Work required: No line of the records may be dropped; print them all again exactly.
──────── Records for the exercise
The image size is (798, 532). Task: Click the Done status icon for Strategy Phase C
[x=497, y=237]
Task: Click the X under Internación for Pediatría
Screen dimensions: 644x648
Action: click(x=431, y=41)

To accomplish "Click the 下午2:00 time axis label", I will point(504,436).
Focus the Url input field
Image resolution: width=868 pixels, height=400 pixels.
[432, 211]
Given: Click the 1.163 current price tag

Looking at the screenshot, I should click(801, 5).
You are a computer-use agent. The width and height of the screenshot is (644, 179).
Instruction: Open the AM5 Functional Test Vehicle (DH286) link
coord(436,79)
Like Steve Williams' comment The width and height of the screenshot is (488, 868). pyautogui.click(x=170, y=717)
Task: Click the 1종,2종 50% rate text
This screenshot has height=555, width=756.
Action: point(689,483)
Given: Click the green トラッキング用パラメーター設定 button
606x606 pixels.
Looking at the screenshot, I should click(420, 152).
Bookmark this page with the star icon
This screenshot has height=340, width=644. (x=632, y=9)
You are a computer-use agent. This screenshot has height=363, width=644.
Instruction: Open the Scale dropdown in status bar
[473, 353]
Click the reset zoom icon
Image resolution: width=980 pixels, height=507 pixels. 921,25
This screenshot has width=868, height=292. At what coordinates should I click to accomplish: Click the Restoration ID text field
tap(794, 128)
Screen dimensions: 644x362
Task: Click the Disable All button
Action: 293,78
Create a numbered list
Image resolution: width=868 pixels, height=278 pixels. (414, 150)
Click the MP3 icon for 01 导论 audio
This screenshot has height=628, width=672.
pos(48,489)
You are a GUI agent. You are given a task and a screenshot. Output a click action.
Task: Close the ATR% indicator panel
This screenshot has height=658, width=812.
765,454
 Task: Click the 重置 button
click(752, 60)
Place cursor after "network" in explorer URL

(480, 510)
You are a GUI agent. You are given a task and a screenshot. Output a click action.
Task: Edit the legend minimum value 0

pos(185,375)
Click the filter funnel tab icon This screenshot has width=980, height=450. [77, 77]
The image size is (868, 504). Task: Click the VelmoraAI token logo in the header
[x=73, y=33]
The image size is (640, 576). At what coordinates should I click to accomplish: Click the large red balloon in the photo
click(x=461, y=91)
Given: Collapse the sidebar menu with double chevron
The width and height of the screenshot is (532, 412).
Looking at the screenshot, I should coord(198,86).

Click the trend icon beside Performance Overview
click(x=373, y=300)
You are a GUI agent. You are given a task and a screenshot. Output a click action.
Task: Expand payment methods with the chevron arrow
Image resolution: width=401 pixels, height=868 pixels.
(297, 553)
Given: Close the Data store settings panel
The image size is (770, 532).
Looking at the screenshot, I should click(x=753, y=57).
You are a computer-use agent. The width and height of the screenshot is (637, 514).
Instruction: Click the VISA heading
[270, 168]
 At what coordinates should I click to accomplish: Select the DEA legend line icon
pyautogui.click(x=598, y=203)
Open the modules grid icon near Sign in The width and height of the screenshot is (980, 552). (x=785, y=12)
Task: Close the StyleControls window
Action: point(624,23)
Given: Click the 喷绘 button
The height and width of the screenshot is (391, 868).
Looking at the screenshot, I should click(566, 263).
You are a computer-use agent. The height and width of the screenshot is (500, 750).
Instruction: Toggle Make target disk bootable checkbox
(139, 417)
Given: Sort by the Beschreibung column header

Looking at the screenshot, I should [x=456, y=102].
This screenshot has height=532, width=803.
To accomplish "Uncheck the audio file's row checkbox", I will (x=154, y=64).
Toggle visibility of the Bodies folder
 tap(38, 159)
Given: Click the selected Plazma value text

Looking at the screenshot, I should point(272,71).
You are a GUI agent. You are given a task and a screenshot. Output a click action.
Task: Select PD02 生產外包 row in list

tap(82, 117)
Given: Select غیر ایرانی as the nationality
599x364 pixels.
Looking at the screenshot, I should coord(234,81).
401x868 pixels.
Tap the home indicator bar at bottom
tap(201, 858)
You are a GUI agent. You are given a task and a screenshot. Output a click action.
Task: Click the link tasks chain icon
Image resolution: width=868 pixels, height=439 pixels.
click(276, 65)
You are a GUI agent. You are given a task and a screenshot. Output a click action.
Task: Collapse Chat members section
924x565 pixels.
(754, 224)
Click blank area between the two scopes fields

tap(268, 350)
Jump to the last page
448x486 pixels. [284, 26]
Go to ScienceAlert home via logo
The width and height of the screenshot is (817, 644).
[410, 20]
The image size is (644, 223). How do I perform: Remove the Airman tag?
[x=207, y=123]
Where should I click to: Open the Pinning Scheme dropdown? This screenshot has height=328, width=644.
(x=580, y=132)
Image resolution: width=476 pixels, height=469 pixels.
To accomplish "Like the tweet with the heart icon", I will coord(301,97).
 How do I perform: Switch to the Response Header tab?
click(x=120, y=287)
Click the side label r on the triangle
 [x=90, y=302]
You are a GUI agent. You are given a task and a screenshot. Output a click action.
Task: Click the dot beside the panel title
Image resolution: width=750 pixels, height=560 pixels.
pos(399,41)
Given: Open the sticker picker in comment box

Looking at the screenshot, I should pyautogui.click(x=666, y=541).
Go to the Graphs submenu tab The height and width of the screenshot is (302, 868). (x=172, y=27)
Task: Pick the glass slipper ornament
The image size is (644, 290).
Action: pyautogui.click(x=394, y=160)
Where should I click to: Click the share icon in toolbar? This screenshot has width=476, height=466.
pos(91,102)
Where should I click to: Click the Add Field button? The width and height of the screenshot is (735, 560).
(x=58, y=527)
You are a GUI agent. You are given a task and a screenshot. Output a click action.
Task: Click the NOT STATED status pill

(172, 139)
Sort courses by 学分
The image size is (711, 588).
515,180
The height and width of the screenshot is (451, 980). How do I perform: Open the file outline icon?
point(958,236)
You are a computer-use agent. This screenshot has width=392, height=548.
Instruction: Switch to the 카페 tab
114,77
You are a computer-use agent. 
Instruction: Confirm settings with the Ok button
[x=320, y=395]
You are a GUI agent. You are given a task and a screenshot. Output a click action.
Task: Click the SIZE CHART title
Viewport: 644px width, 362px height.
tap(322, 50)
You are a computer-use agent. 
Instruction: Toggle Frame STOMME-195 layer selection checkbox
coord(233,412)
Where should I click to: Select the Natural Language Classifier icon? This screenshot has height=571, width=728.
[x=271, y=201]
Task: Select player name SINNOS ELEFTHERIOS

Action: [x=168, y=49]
────────────────
Final answer:
The image size is (798, 532). Task: Click the Done status icon for Strategy Phase C
[x=497, y=237]
Task: Click the X under Internación for Pediatría
Screen dimensions: 644x648
Action: click(x=431, y=41)

To accomplish "Click the 下午2:00 time axis label", I will point(504,436).
Focus the Url input field
Image resolution: width=868 pixels, height=400 pixels.
[432, 211]
Given: Click the 1.163 current price tag

Looking at the screenshot, I should click(801, 5).
You are a computer-use agent. The width and height of the screenshot is (644, 179).
Instruction: Open the AM5 Functional Test Vehicle (DH286) link
coord(436,79)
Like Steve Williams' comment The width and height of the screenshot is (488, 868). pyautogui.click(x=170, y=717)
Task: Click the 1종,2종 50% rate text
This screenshot has height=555, width=756.
Action: point(689,483)
Given: Click the green トラッキング用パラメーター設定 button
606x606 pixels.
Looking at the screenshot, I should click(420, 152).
Bookmark this page with the star icon
This screenshot has height=340, width=644. (x=632, y=9)
You are a computer-use agent. This screenshot has height=363, width=644.
Instruction: Open the Scale dropdown in status bar
[473, 353]
Click the reset zoom icon
Image resolution: width=980 pixels, height=507 pixels. 921,25
This screenshot has width=868, height=292. At what coordinates should I click to accomplish: Click the Restoration ID text field
tap(794, 128)
Screen dimensions: 644x362
Task: Click the Disable All button
Action: 293,78
Create a numbered list
Image resolution: width=868 pixels, height=278 pixels. (414, 150)
Click the MP3 icon for 01 导论 audio
This screenshot has height=628, width=672.
pos(48,489)
You are a GUI agent. You are given a task and a screenshot. Output a click action.
Task: Close the ATR% indicator panel
This screenshot has height=658, width=812.
765,454
 Task: Click the 重置 button
click(752, 60)
Place cursor after "network" in explorer URL

(480, 510)
You are a GUI agent. You are given a task and a screenshot. Output a click action.
Task: Edit the legend minimum value 0

pos(185,375)
Click the filter funnel tab icon This screenshot has width=980, height=450. [77, 77]
The image size is (868, 504). Task: Click the VelmoraAI token logo in the header
[x=73, y=33]
The image size is (640, 576). At what coordinates should I click to accomplish: Click the large red balloon in the photo
click(x=461, y=91)
Given: Collapse the sidebar menu with double chevron
The width and height of the screenshot is (532, 412).
Looking at the screenshot, I should coord(198,86).

Click the trend icon beside Performance Overview
click(x=373, y=300)
You are a GUI agent. You are given a task and a screenshot. Output a click action.
Task: Expand payment methods with the chevron arrow
Image resolution: width=401 pixels, height=868 pixels.
(297, 553)
Given: Close the Data store settings panel
The image size is (770, 532).
Looking at the screenshot, I should click(x=753, y=57).
You are a computer-use agent. The width and height of the screenshot is (637, 514).
Instruction: Click the VISA heading
[270, 168]
 At what coordinates should I click to accomplish: Select the DEA legend line icon
pyautogui.click(x=598, y=203)
Open the modules grid icon near Sign in The width and height of the screenshot is (980, 552). (x=785, y=12)
Task: Close the StyleControls window
Action: point(624,23)
Given: Click the 喷绘 button
The height and width of the screenshot is (391, 868).
Looking at the screenshot, I should click(566, 263).
You are a computer-use agent. The height and width of the screenshot is (500, 750).
Instruction: Toggle Make target disk bootable checkbox
(139, 417)
Given: Sort by the Beschreibung column header

Looking at the screenshot, I should [x=456, y=102].
This screenshot has height=532, width=803.
To accomplish "Uncheck the audio file's row checkbox", I will (x=154, y=64).
Toggle visibility of the Bodies folder
 tap(38, 159)
Given: Click the selected Plazma value text

Looking at the screenshot, I should point(272,71).
You are a GUI agent. You are given a task and a screenshot. Output a click action.
Task: Select PD02 生產外包 row in list

tap(82, 117)
Given: Select غیر ایرانی as the nationality
599x364 pixels.
Looking at the screenshot, I should coord(234,81).
401x868 pixels.
Tap the home indicator bar at bottom
tap(201, 858)
You are a GUI agent. You are given a task and a screenshot. Output a click action.
Task: Click the link tasks chain icon
Image resolution: width=868 pixels, height=439 pixels.
click(276, 65)
You are a GUI agent. You are given a task and a screenshot. Output a click action.
Task: Collapse Chat members section
924x565 pixels.
(754, 224)
Click blank area between the two scopes fields

tap(268, 350)
Jump to the last page
448x486 pixels. [284, 26]
Go to ScienceAlert home via logo
The width and height of the screenshot is (817, 644).
[410, 20]
The image size is (644, 223). How do I perform: Remove the Airman tag?
[x=207, y=123]
Where should I click to: Open the Pinning Scheme dropdown? This screenshot has height=328, width=644.
(x=580, y=132)
Image resolution: width=476 pixels, height=469 pixels.
To accomplish "Like the tweet with the heart icon", I will coord(301,97).
 How do I perform: Switch to the Response Header tab?
click(x=120, y=287)
Click the side label r on the triangle
 [x=90, y=302]
You are a GUI agent. You are given a task and a screenshot. Output a click action.
Task: Click the dot beside the panel title
Image resolution: width=750 pixels, height=560 pixels.
pos(399,41)
Given: Open the sticker picker in comment box

Looking at the screenshot, I should pyautogui.click(x=666, y=541).
Go to the Graphs submenu tab The height and width of the screenshot is (302, 868). (x=172, y=27)
Task: Pick the glass slipper ornament
The image size is (644, 290).
Action: pyautogui.click(x=394, y=160)
Where should I click to: Click the share icon in toolbar? This screenshot has width=476, height=466.
pos(91,102)
Where should I click to: Click the Add Field button? The width and height of the screenshot is (735, 560).
(x=58, y=527)
You are a GUI agent. You are given a task and a screenshot. Output a click action.
Task: Click the NOT STATED status pill

(172, 139)
Sort courses by 学分
The image size is (711, 588).
515,180
The height and width of the screenshot is (451, 980). How do I perform: Open the file outline icon?
point(958,236)
You are a computer-use agent. This screenshot has width=392, height=548.
Instruction: Switch to the 카페 tab
114,77
You are a computer-use agent. 
Instruction: Confirm settings with the Ok button
[x=320, y=395]
You are a GUI agent. You are given a task and a screenshot. Output a click action.
Task: Click the SIZE CHART title
Viewport: 644px width, 362px height.
tap(322, 50)
You are a computer-use agent. 
Instruction: Toggle Frame STOMME-195 layer selection checkbox
coord(233,412)
Where should I click to: Select the Natural Language Classifier icon? This screenshot has height=571, width=728.
[x=271, y=201]
Task: Select player name SINNOS ELEFTHERIOS

Action: [x=168, y=49]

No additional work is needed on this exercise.